The University has four exhibits within the Innovation Zone, which have already been visited by Prime Minister David Cameron, Foreign Secretary William Hague and Health Secretary Jeremy Hunt, as well as hundreds of conference delegates.

Unsurprisingly, graphene features prominently in the exhibition and visitors to the stand can even get to make some of the wonder material using scotch tape and view it under a microscope. Delegates can also learn about the University’s National Graphene Institute (NGI), which will be the world’s leading centre of graphene research and commercialisation. The NGI will uniquely offer a collaborative research environment where industry and science can work side by side on developing new and exciting graphene applications. Set to open in early 2015, the £61m Institute is funded by the Engineering and Physical Sciences Research Council (EPSRC) and the European Regional Development Fund (ERDF).

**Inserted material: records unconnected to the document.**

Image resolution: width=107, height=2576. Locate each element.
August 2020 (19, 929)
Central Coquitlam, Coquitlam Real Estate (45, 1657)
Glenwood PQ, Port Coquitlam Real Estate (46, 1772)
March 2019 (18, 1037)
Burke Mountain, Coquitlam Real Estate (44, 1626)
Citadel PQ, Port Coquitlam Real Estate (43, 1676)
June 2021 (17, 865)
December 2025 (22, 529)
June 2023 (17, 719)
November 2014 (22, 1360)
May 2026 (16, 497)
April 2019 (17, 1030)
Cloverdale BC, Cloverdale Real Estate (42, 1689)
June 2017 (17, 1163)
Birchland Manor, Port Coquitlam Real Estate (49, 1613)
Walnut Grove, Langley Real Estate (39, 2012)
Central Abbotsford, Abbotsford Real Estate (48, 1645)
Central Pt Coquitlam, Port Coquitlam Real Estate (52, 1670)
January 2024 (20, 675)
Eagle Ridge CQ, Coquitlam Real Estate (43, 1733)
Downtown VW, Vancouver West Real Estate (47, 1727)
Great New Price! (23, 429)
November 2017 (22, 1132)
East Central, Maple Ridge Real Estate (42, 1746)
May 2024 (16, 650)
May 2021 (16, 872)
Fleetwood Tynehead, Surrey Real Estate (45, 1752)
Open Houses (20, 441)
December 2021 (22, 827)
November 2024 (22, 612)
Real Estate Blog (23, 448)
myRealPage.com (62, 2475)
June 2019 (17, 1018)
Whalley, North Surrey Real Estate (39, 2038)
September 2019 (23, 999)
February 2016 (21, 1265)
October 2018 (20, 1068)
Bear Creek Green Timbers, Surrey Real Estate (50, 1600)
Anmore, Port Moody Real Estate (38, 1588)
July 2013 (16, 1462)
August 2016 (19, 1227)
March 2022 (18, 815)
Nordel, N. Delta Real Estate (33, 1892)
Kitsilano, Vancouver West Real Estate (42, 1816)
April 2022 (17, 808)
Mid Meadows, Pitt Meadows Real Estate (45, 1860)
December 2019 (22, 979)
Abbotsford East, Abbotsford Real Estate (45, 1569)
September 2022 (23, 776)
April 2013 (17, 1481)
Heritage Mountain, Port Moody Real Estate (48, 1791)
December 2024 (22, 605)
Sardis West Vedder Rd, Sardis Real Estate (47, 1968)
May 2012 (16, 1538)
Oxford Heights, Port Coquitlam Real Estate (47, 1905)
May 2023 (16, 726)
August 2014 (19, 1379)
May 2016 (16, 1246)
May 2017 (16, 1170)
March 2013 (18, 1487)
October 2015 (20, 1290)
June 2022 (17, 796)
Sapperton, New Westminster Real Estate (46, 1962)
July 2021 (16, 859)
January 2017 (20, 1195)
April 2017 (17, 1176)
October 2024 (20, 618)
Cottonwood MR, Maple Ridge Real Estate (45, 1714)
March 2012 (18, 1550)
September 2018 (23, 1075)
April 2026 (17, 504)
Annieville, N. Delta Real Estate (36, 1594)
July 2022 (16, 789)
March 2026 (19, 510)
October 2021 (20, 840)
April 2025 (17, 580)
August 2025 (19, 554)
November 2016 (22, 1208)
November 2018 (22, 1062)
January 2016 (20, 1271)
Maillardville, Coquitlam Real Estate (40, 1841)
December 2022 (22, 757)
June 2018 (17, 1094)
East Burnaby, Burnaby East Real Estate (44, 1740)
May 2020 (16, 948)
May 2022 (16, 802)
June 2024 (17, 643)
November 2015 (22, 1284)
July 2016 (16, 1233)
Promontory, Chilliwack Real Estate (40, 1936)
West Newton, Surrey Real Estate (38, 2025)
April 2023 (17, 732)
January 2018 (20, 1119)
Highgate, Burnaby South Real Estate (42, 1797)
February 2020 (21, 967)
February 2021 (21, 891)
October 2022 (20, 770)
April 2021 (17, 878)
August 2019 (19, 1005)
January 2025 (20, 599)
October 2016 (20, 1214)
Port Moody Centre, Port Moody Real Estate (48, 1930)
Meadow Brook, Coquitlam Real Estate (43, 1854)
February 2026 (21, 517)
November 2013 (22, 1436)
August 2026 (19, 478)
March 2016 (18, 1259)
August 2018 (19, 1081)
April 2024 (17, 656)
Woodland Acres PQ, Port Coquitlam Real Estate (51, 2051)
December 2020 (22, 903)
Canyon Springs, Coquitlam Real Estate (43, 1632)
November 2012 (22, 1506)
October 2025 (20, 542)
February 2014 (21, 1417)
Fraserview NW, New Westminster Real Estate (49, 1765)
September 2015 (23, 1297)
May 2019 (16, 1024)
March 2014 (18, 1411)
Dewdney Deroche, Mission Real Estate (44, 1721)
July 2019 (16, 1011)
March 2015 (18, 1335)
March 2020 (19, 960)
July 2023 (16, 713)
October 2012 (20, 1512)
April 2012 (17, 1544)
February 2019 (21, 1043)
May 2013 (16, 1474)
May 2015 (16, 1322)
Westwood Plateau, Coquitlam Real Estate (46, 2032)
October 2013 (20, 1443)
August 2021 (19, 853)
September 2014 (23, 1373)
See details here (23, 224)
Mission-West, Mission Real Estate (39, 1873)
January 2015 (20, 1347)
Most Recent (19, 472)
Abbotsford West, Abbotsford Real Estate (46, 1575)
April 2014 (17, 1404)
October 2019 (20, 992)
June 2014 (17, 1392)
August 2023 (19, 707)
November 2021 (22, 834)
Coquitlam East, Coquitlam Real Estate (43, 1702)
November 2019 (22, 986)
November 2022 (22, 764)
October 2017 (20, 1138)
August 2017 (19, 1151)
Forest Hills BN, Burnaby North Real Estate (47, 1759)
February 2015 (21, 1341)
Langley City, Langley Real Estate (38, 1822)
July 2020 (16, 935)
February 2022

Also exhibiting within the conference’s Innovation Zone is SpiNNaker, a massively parallel, low power, supercomputer currently being built by a team in the University’s School of Computer Science. It is designed to model very large, biologically realistic, spiking neural networks in real time. The machine is built to mimic the brain's biological structure and behaviour. With over one million cores, the machine will be capable of simulating up to one billion neurons, or around 1% of the human brain.

iMagiMat, also known as ‘the magic carpet’, is an intelligent mat made up of plastic optical fibres, laid on the underlay of a carpet. Conference-goers can see how the optical fibres can bend when they tread on it and map in real-time their walking patterns. iMagiMat maps 2D images by using light propagating in fibres under the surface of the smart carpet. Compact electronics at the edges measure and relay sensor signals to a computer. The signals are analysed to show the footprint image and identify gradual changes in walking, or a sudden incident such as a trip or fall, so a potential use for the carpet could be in nursing and care homes.

The final exhibit in the Innovation Zone is from University spin-out company, Nanoco. Nanoco Technologies Ltd designs, develops and manufactures quantum dots, solar inks and other nanomaterials for major end-use markets. The company is headquartered in Manchester, where its R&D activities are based and where it has built on a world-class core technology protected by a growing intellectual property estate.